M: you know I love you

H: *stares awkwardly, unsure of what to make of my statement*

M: I do.

H: I know

(pause)

M: so, why haven’t you said hi lately?

H: they took away my phone, and, as you know, I have a bit of short-term memory loss

M: no you don’t, you’re just lazy dear

H: the two go hand in hand actually.

M: mm hmm.

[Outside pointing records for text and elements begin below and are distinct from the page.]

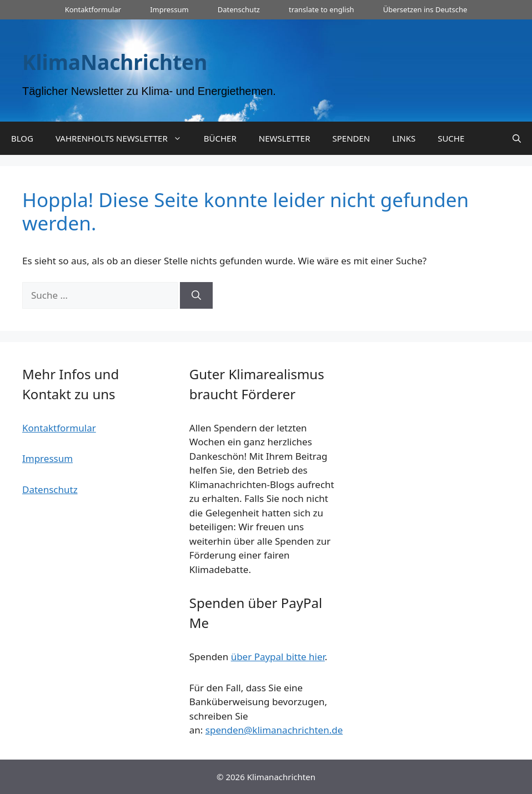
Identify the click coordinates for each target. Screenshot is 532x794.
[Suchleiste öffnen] (516, 138)
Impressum (169, 9)
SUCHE (451, 138)
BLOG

So are you going to call me?

H: no.

M: I hate you

H: no you don’t

M: no, you’re right, I don’t.

H: *smiles*

M: I really do love you

H: so you say

M: You’re talking, you’re always talking. Why do we always have to talk?

H: because we enjoy having meaningful conversations and discussing prevalent topics in our current society.

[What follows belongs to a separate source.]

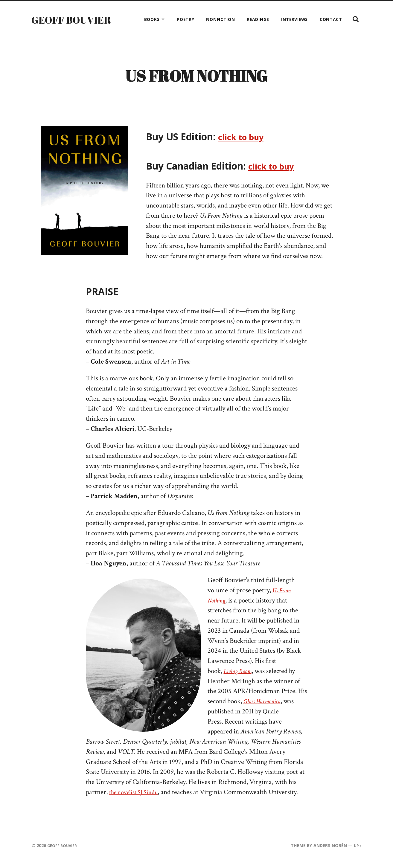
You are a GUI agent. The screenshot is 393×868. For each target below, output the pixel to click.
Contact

M: stop using such big words, they don’t fit you.

H: yes, they do

M: no they don’t.

H: so anyway, how is your life going?

M: I don’t know, it’s been hectic, and I mostly need some sleep. I slept twelve hours yesterday, it was epic.

H: *laughs* you silly girl, you.

M: (trying to ask questions) and how is your life dear?

H: Well, my family is being stupid, and I hate them. I also have to finish this project for science later. I have to go in like two minutes.

M: why?

H: because I’m going to get picked up really soon.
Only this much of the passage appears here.